National Archives Department

Agency overview
- Formed: 1973; 53 years ago
- Superseding agency: Library of Secretaries;
- Headquarters: Naypyidaw, Myanmar
- Agency executive: San Myint, Director-General;
- Parent agency: Ministry of Planning and Finance
- Key document: National Records and Archive Law;
- Website: www.nam.gov.mm

= National Archives of Myanmar =

National Agency

The National Archives of Myanmar, officially known as the Department of National Archives (NAD), is an agency of the Burmese government charged with collecting, safeguarding, and conserving national records and archives. The National Archives are housed in Naypyidaw's Ottarathiri Township and in Yangon's Dagon Township. The National Archives provides reference services and access to local and foreign researchers.

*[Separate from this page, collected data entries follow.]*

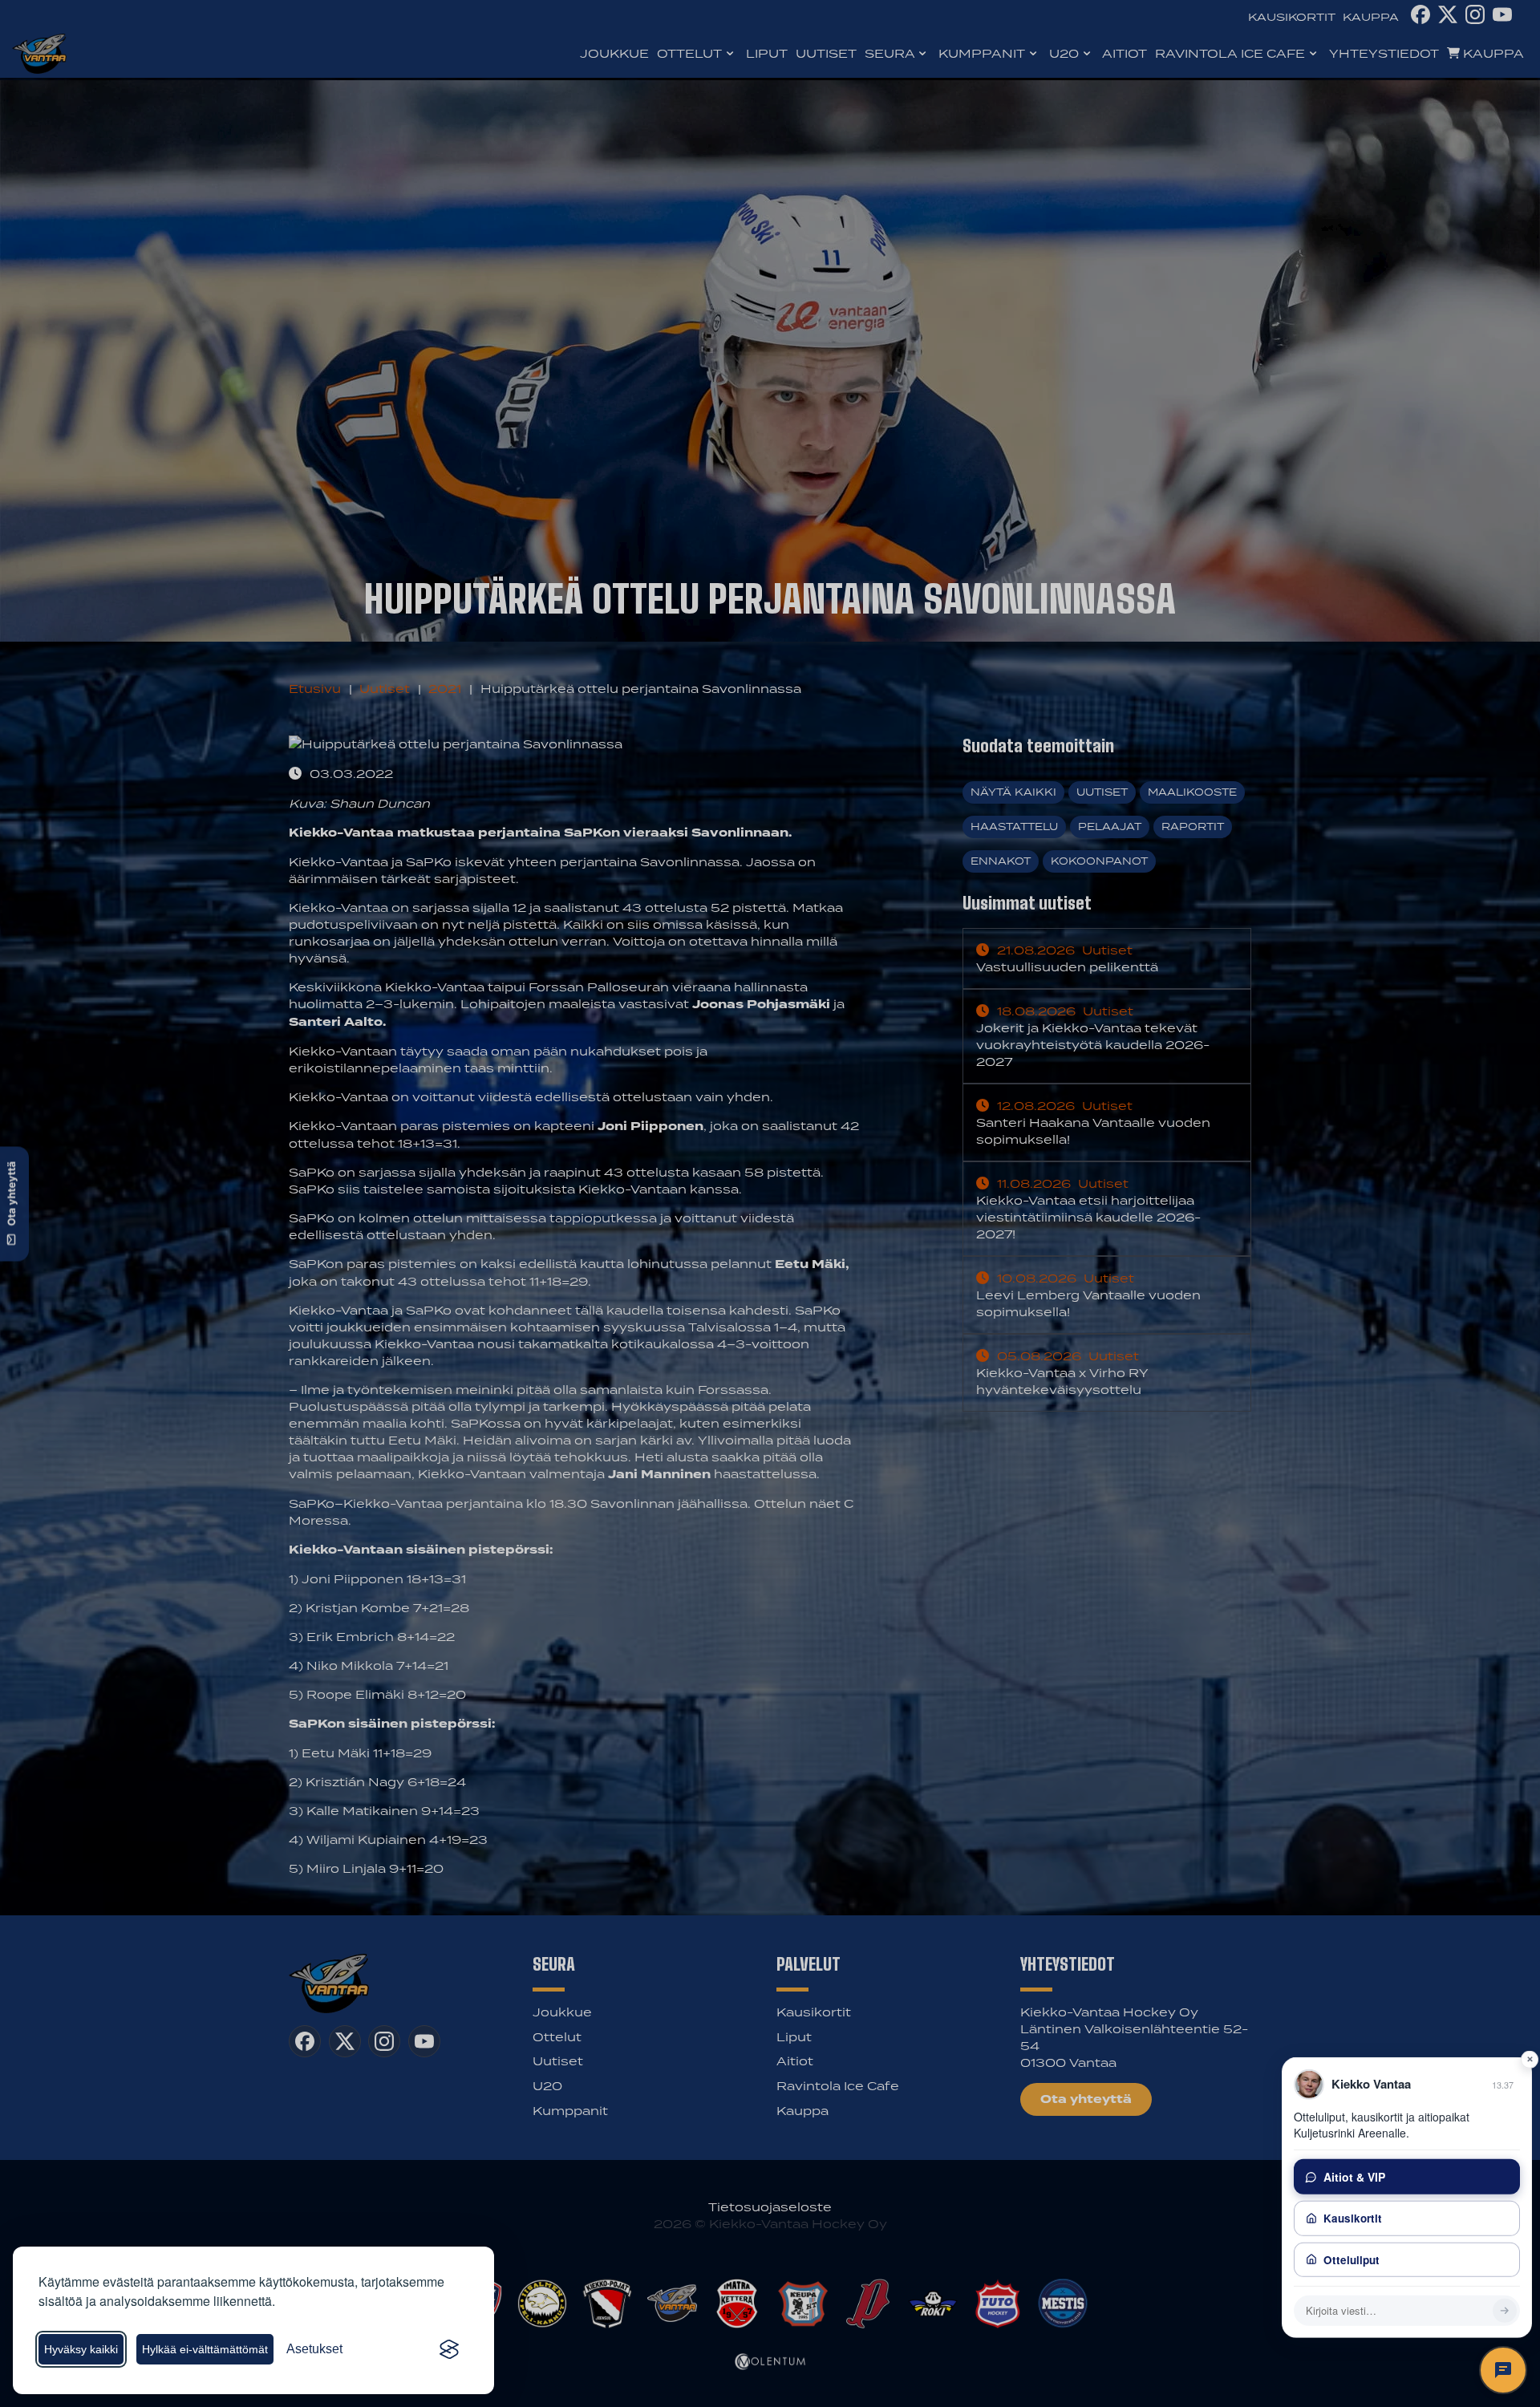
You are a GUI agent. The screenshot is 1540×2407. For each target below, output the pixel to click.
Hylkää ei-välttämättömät (205, 2349)
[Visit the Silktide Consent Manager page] (449, 2349)
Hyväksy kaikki (81, 2349)
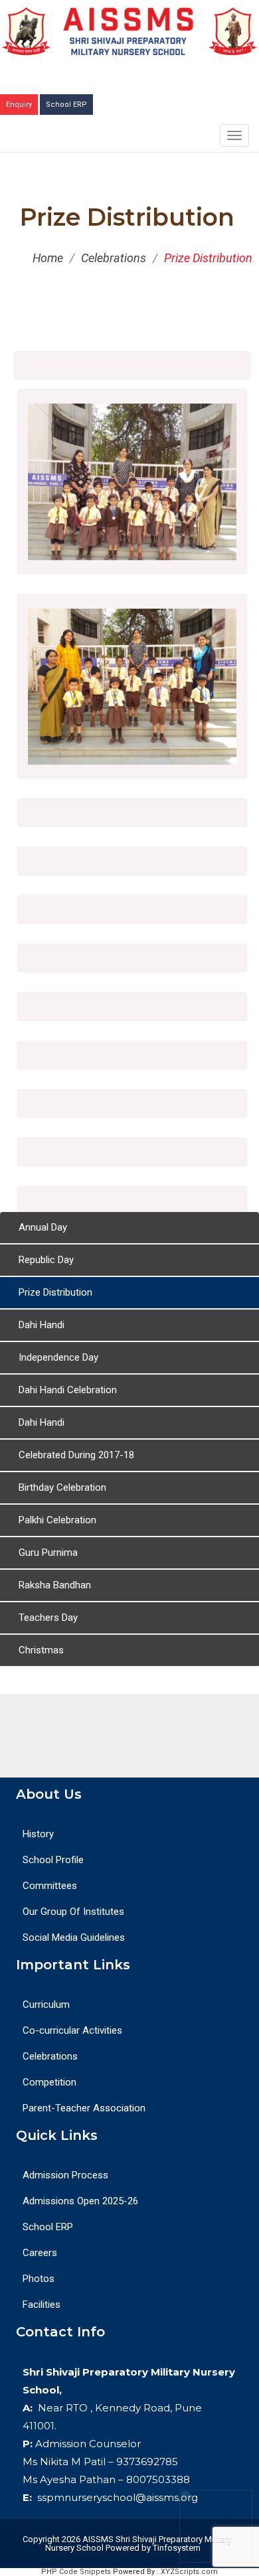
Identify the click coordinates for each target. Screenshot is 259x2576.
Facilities (41, 2305)
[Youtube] (129, 1736)
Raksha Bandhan (55, 1585)
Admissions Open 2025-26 (80, 2201)
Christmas (41, 1650)
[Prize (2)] (132, 761)
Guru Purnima (48, 1552)
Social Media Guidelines (74, 1937)
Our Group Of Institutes (73, 1912)
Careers (40, 2253)
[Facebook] (100, 1736)
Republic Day (46, 1260)
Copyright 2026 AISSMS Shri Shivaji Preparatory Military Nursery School (126, 2543)
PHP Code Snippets (76, 2571)
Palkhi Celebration (57, 1520)
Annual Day (43, 1227)
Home (48, 258)
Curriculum (46, 2004)
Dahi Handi (41, 1325)
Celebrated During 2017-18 (76, 1455)
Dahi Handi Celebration (68, 1390)
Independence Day (58, 1357)
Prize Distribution (55, 1292)
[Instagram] (158, 1736)
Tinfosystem (177, 2548)
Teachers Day (48, 1618)
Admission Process (65, 2175)
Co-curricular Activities (72, 2030)
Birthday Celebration (62, 1487)
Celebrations (113, 258)
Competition (49, 2082)
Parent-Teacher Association (84, 2108)
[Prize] (132, 556)
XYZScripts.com (189, 2571)
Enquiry (19, 104)
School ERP (66, 104)
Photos (38, 2279)
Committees (50, 1886)
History (38, 1834)
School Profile (53, 1860)
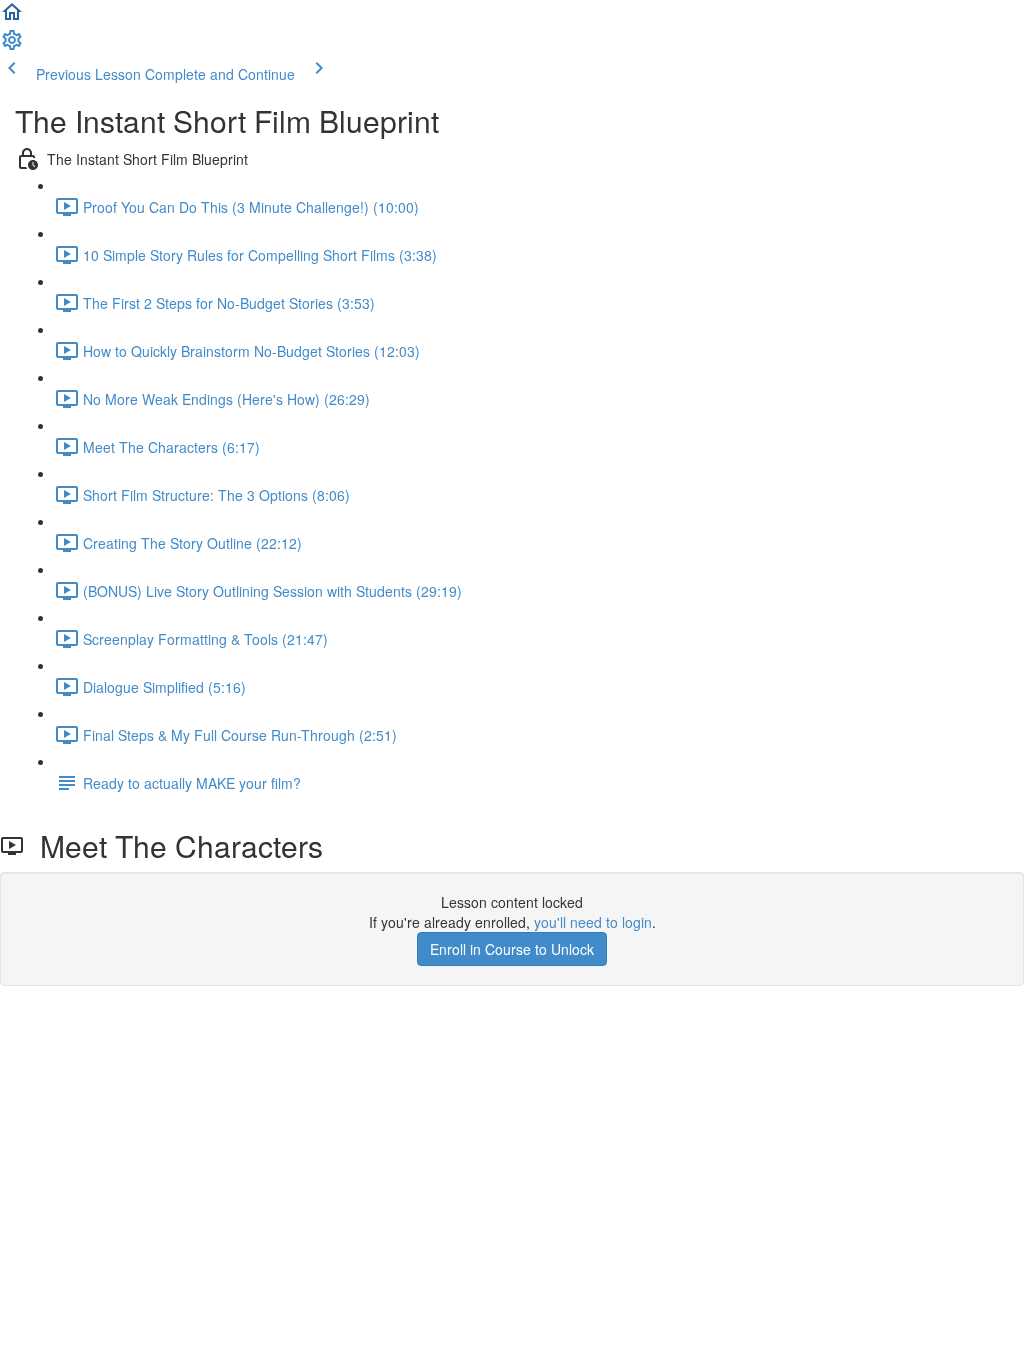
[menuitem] (12, 46)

The National Archives is a member of the International Council on Archives (ICA) and Southeast Asia Regional Branch of International Council on Archives (SARBICA).

== Charter ==
The National Archives are governed by the National Records and Archive Law, first promulgated on 13 September 1990 and amended on 21 February 2007. The Defence Services Historical Research Institute separately maintains records pertaining to the Tatmadaw.

== History ==
The National Archives were preceded by the Library of Secretaries office, which collected only government publications), founded in 1972. The following year, the body was upgraded to a third-grade institution, to a second-grade institution in 1990, and to a first-grade department in 2012. The National Archive headquarters were relocated to Naypyidaw in May 2015.

== Collections ==
The National Archives houses historically significant documents and collections, including 34 parabaik and 5205 palm leaf manuscripts, colonial-era government publications, the Panglong Agreement, the Aung San-Attlee Agreement, the Nu-Attlee Agreement, and the Burmese Declaration of Independence. These records span from the last two kings of the Konbaung dynasty to the present-day. A notable item in the collection is a Maha Bandula palm-leaf manuscript that was transferred from Kolkata's Victoria Museum in 1987.